Airlines around the world suspended or changed flights after the outbreak of the COVID-19 coronavirus in mainland China late last year and spread to more than 60 countries around the world.
The global hit to the aviation industry is projected to be $29 billion this year – a 4.7% industry-wide drop in revenue per passenger kilometre, the International Air Transport Association (IATA) said.
The blow to African airlines could be as much as $40 million, IATA’s special envoy to Africa, Raphael Kuuchi, said at an aviation conference in Addis Ababa.
IATA forecast in December African airlines would make a loss of around $200 million this year, similar to 2019.
Tewolde GebreMariam, chief executive officer of Ethiopian Airlines, Africa’s largest carrier, said the virus slashed passenger demand.
Ethiopian Airlines faced criticism online for not cancelling flights to China like Kenya, Tanzania and Rwanda.
“Air travel demand for Ethiopian Airlines declined by 20% due to the virus.

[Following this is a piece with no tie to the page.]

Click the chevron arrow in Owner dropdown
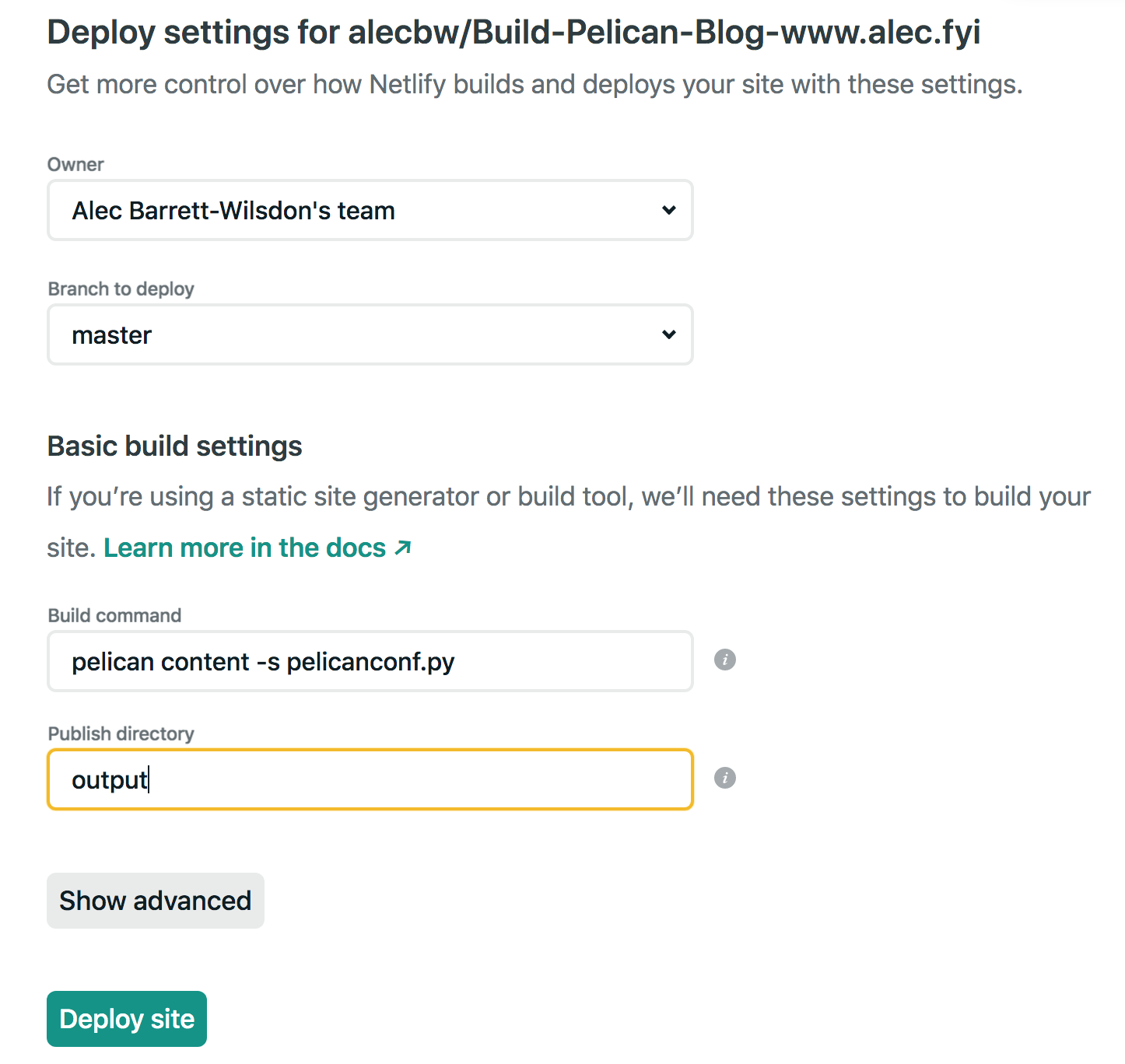Image resolution: width=1125 pixels, height=1064 pixels. [669, 210]
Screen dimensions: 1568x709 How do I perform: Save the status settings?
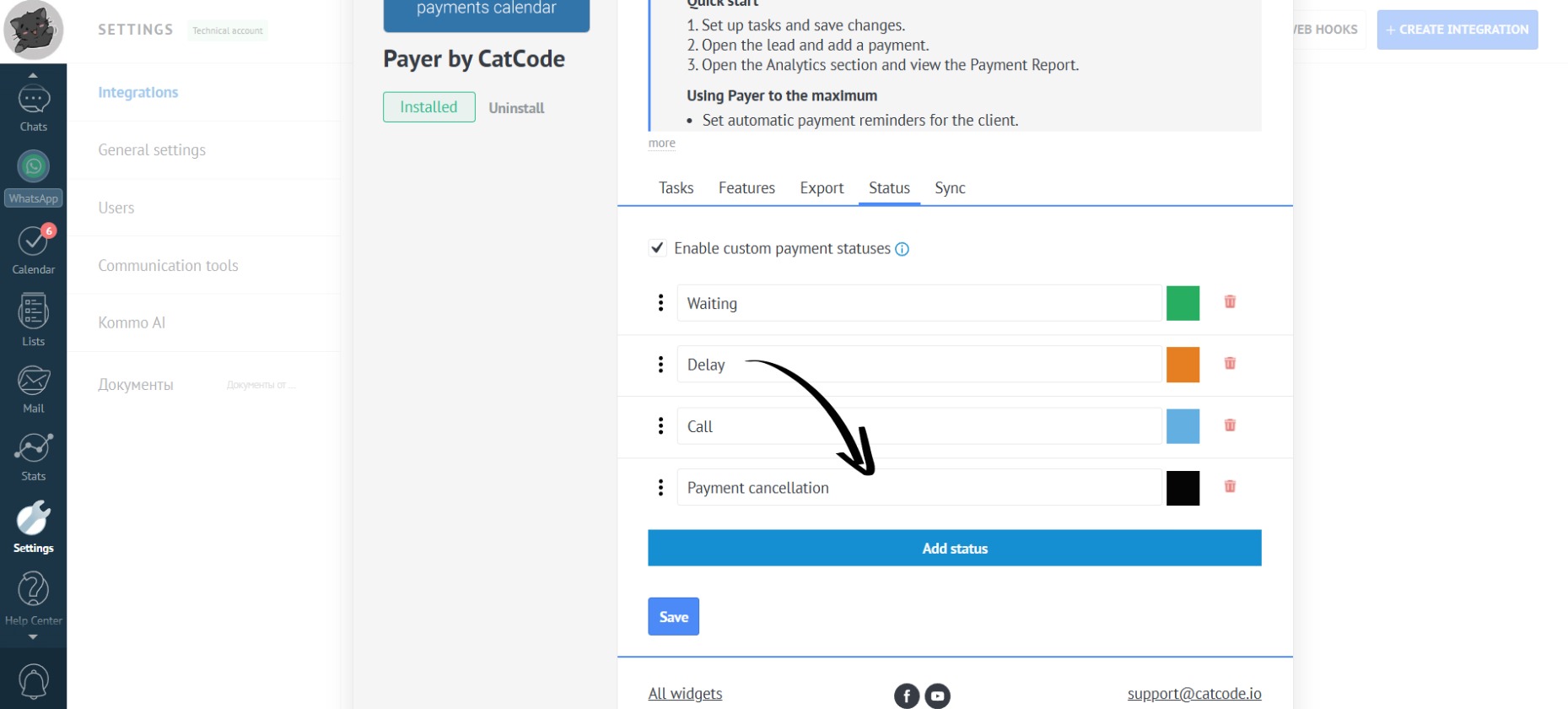pos(673,617)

It is a big shock,” he told the conference.
On Tuesday, Kenya halted direct flights fromVerona and Milan, which usually head to the Kenyan coast. Northern Italy has seen Europe’s biggest cluster of coronavirus cases.
Last month, Kenya Airways and RwandAir suspended all flights to and from China until further notice.
The World Health Organisation advised countries against banning flights.